=== WHAT IS EXPECTED ===
Write out each of the rows below verbatim, leaving out the pictures.

────────────────

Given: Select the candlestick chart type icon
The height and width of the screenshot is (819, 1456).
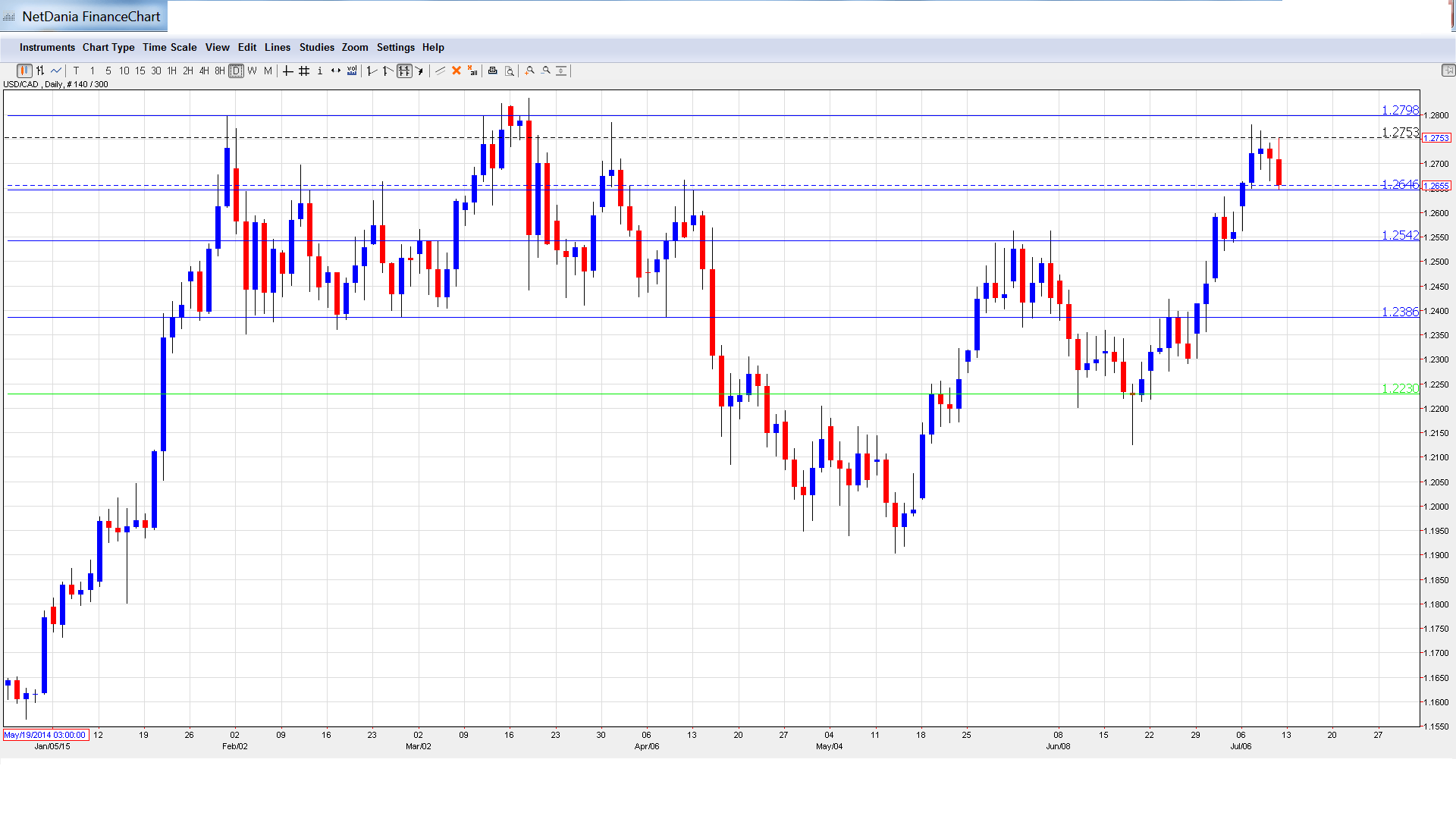Looking at the screenshot, I should (x=24, y=71).
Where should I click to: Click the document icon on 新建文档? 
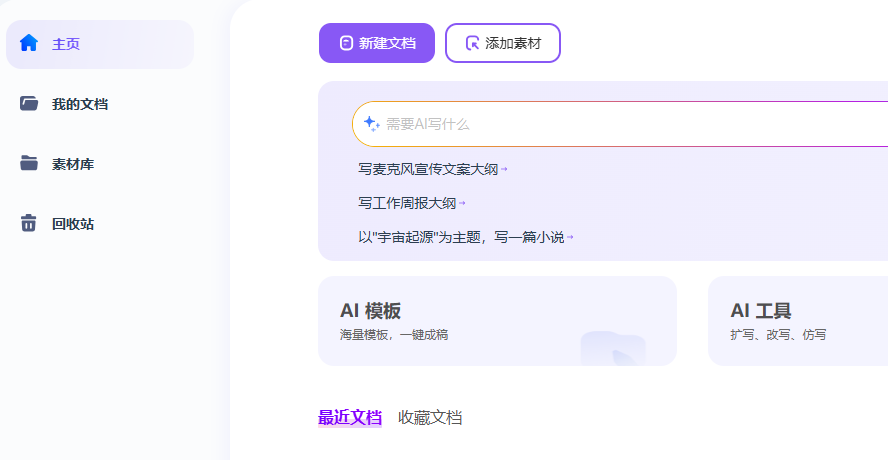pyautogui.click(x=346, y=43)
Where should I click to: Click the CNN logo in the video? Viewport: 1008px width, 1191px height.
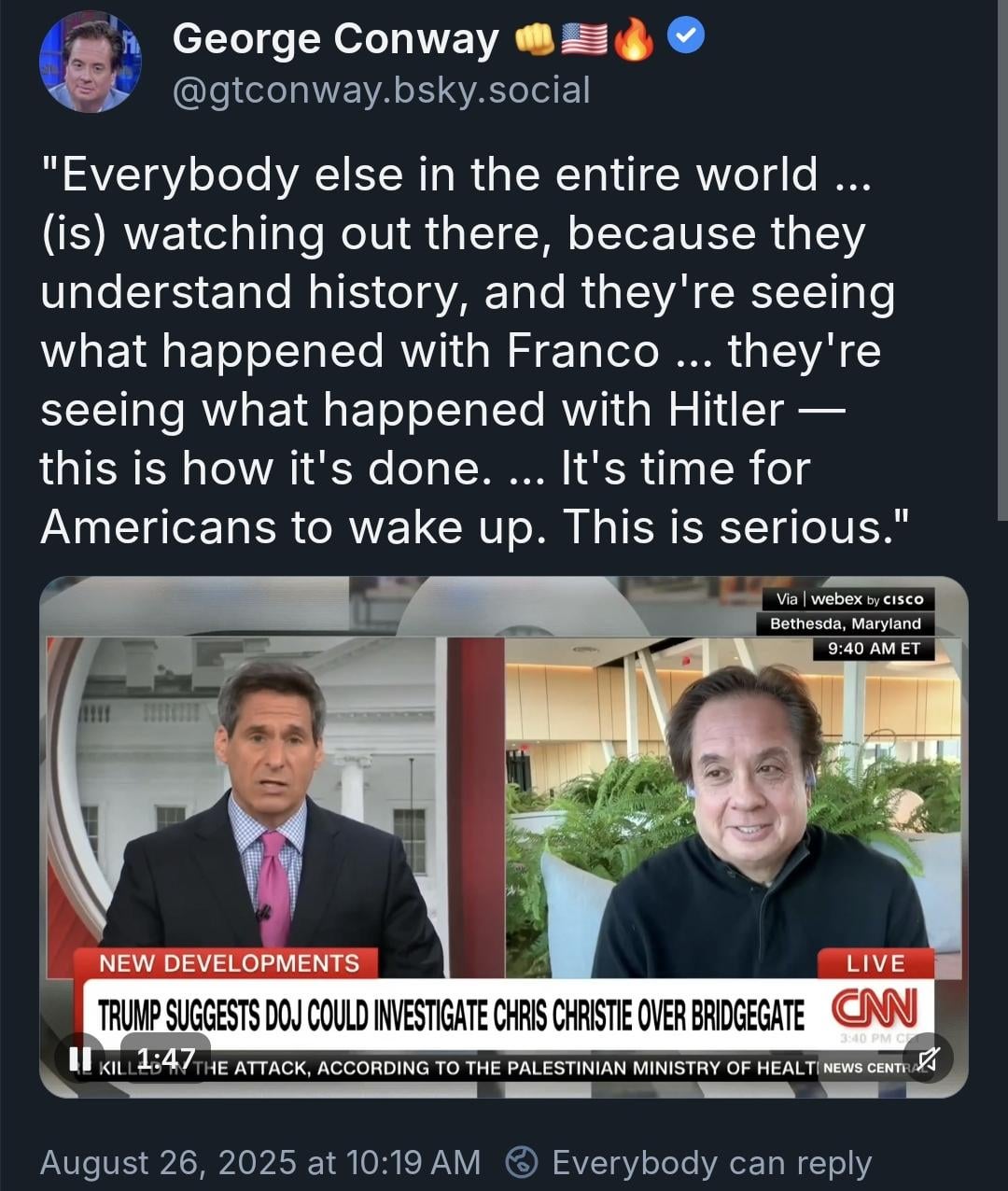click(875, 1008)
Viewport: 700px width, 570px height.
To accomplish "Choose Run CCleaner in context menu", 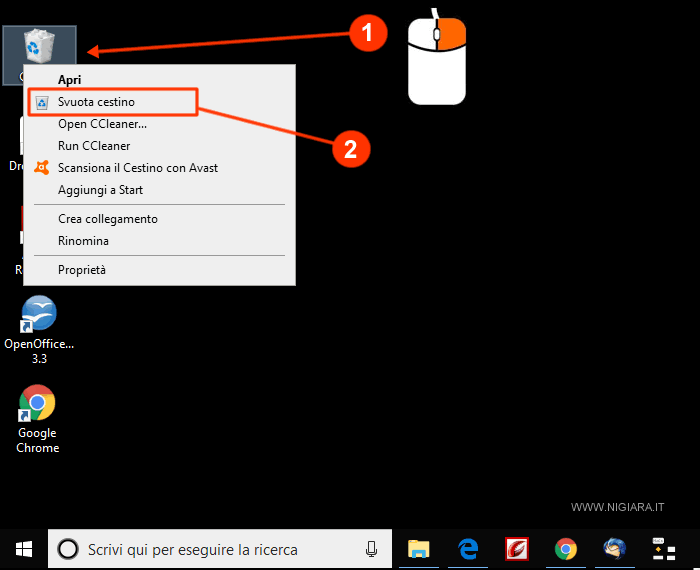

────────────────

=== CORRECT RESPONSE ===
Given: Select the candlestick chart type icon
The height and width of the screenshot is (819, 1456).
Looking at the screenshot, I should (x=24, y=71).
Where should I click to: Click the document icon on 新建文档? 
pyautogui.click(x=346, y=43)
Where should I click to: Click the CNN logo in the video? Viewport: 1008px width, 1191px height.
click(875, 1008)
Viewport: 700px width, 570px height.
To accomplish "Choose Run CCleaner in context menu", 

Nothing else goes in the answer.